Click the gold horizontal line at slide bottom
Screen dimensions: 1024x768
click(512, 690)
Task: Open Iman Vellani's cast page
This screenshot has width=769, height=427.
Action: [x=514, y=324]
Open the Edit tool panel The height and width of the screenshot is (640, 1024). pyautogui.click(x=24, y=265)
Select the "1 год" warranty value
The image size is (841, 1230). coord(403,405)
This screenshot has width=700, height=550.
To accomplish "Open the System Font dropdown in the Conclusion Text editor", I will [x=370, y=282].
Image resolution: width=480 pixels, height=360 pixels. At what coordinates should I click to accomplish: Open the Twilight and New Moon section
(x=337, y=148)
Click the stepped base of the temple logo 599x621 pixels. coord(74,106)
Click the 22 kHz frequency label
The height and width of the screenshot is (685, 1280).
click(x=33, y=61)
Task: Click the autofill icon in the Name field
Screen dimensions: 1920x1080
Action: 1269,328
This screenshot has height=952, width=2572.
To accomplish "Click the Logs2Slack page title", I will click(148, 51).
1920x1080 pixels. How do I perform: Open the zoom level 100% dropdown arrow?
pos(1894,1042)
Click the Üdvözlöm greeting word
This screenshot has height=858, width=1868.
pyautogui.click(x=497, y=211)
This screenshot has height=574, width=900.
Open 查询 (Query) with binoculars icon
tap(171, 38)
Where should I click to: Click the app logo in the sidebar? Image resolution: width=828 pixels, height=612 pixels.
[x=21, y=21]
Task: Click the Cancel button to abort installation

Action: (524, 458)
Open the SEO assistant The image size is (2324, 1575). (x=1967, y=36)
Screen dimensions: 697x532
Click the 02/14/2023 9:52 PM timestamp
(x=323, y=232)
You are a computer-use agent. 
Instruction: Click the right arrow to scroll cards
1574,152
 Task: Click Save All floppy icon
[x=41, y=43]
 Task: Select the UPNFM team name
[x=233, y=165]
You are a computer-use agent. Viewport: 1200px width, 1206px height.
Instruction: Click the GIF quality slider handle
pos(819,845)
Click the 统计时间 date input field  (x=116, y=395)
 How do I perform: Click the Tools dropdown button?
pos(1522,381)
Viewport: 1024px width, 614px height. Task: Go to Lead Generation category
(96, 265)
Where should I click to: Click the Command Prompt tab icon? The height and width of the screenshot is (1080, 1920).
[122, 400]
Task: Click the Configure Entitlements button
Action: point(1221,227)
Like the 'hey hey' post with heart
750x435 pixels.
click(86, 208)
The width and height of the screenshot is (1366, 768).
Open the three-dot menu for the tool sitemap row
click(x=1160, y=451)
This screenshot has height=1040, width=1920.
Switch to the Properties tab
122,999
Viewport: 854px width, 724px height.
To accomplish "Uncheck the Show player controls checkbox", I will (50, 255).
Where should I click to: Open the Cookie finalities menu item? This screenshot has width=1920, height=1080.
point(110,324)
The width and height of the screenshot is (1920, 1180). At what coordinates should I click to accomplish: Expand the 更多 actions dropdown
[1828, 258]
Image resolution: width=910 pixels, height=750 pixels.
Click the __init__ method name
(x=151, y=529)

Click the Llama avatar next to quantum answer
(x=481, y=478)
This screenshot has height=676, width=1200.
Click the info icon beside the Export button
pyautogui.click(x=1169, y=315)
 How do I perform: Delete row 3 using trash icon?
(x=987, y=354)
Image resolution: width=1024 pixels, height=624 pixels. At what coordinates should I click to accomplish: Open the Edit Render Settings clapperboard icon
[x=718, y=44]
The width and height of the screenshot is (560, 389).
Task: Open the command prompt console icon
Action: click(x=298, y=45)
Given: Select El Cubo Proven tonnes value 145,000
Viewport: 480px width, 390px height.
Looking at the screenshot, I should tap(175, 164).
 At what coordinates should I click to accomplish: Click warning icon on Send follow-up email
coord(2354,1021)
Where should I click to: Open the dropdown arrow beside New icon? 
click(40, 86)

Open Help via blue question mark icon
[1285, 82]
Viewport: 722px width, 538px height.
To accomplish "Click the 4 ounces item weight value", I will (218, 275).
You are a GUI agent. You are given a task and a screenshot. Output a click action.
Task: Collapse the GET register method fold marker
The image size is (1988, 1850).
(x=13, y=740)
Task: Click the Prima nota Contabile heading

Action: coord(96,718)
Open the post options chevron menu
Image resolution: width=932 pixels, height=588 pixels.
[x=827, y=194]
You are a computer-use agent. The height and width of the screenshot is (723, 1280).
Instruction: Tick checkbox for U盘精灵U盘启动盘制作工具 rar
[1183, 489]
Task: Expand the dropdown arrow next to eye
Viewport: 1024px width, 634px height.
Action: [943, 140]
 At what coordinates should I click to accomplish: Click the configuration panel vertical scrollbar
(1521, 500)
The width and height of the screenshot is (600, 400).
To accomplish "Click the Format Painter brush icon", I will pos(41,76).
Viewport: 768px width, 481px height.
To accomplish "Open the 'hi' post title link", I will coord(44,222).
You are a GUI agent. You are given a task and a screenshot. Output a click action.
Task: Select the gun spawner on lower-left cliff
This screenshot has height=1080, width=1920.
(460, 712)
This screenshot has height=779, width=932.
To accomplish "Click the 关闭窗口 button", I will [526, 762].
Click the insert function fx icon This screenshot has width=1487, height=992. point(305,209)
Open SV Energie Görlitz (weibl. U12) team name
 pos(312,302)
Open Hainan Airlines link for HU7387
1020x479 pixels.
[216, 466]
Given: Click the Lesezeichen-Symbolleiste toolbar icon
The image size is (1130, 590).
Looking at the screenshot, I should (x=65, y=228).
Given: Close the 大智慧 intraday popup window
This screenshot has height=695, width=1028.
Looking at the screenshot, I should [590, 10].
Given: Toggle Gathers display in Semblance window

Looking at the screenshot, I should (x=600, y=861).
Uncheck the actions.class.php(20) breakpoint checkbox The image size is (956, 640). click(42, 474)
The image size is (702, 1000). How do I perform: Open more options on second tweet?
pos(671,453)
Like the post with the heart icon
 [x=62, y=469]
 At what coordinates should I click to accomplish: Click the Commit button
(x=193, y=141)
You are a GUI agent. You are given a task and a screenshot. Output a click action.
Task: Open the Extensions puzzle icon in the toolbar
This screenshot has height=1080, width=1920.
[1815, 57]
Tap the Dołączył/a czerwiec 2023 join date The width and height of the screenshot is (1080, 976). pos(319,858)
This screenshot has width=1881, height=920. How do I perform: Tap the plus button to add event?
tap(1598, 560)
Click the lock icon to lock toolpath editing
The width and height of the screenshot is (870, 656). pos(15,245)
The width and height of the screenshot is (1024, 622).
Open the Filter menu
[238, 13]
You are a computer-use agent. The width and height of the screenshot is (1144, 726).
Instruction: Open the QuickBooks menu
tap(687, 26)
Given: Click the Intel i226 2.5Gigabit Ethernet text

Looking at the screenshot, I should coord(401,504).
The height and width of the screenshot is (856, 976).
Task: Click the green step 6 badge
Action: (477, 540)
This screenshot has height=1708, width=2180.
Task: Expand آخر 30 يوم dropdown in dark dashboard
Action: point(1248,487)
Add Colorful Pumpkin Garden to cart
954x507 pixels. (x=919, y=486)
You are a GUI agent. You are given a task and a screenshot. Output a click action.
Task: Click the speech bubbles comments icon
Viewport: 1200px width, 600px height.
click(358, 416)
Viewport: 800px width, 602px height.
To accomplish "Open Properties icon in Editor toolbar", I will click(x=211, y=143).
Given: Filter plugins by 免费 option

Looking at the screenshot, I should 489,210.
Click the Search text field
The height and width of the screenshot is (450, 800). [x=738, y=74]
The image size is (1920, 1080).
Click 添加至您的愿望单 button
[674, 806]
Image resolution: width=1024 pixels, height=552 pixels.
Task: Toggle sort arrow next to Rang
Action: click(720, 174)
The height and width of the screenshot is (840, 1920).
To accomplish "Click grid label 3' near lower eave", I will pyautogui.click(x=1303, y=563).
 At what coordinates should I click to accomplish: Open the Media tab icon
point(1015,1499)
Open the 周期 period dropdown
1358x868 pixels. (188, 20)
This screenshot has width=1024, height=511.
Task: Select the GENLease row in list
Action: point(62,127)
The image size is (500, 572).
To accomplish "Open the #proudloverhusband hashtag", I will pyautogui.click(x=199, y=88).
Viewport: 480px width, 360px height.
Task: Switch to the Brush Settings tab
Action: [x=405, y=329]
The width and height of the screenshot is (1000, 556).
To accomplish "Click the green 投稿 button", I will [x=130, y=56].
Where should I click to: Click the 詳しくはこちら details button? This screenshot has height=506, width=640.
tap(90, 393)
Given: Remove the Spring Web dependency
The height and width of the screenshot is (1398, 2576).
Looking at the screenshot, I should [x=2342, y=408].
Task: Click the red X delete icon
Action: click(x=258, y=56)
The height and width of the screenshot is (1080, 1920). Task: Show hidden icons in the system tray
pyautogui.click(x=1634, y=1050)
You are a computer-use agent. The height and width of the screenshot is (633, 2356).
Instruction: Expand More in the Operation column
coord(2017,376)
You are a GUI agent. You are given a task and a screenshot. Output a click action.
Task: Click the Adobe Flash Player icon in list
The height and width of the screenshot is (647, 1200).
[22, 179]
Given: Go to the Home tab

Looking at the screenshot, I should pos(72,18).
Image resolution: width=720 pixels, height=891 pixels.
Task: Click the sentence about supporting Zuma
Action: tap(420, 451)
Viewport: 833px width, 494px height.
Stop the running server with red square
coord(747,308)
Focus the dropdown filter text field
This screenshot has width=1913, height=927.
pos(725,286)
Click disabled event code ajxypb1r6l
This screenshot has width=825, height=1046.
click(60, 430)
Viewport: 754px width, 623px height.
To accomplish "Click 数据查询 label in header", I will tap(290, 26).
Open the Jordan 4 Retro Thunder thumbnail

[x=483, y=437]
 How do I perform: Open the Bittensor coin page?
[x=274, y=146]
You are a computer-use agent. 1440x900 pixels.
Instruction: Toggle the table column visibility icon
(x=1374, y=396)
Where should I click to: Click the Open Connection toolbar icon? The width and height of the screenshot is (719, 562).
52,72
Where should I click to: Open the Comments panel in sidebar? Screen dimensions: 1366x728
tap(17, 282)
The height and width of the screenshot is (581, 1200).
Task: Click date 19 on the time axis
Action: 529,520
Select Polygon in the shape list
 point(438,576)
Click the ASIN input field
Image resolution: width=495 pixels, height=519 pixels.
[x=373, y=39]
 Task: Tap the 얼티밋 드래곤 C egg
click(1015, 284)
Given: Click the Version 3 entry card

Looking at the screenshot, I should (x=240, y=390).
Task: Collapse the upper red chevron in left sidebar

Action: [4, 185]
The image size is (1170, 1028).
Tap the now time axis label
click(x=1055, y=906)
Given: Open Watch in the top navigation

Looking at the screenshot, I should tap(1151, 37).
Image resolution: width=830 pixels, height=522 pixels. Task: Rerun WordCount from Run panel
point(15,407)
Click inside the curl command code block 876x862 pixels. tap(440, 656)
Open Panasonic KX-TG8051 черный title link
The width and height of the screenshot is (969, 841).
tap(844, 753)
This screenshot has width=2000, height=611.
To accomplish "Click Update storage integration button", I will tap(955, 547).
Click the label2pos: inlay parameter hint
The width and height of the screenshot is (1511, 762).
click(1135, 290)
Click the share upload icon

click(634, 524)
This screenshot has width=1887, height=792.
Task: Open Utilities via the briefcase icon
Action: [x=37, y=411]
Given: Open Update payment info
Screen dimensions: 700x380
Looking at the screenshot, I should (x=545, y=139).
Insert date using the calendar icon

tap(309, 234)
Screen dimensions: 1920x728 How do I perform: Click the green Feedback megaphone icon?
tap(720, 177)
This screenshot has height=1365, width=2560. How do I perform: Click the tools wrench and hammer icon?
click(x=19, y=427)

= = = = = = =

§ **What the task asks**
Copy out the entries word for word, everything from the line containing "Click the ASIN input field" down to the line containing "tap(720, 177)".

§ **Reply to the exercise**
Click the ASIN input field
Image resolution: width=495 pixels, height=519 pixels.
[x=373, y=39]
 Task: Tap the 얼티밋 드래곤 C egg
click(1015, 284)
Given: Click the Version 3 entry card

Looking at the screenshot, I should (x=240, y=390).
Task: Collapse the upper red chevron in left sidebar

Action: [4, 185]
The image size is (1170, 1028).
Tap the now time axis label
click(x=1055, y=906)
Given: Open Watch in the top navigation

Looking at the screenshot, I should tap(1151, 37).
Image resolution: width=830 pixels, height=522 pixels. Task: Rerun WordCount from Run panel
point(15,407)
Click inside the curl command code block 876x862 pixels. tap(440, 656)
Open Panasonic KX-TG8051 черный title link
The width and height of the screenshot is (969, 841).
tap(844, 753)
This screenshot has width=2000, height=611.
To accomplish "Click Update storage integration button", I will tap(955, 547).
Click the label2pos: inlay parameter hint
The width and height of the screenshot is (1511, 762).
click(1135, 290)
Click the share upload icon

click(634, 524)
This screenshot has width=1887, height=792.
Task: Open Utilities via the briefcase icon
Action: [x=37, y=411]
Given: Open Update payment info
Screen dimensions: 700x380
Looking at the screenshot, I should (x=545, y=139).
Insert date using the calendar icon

tap(309, 234)
Screen dimensions: 1920x728 How do I perform: Click the green Feedback megaphone icon?
tap(720, 177)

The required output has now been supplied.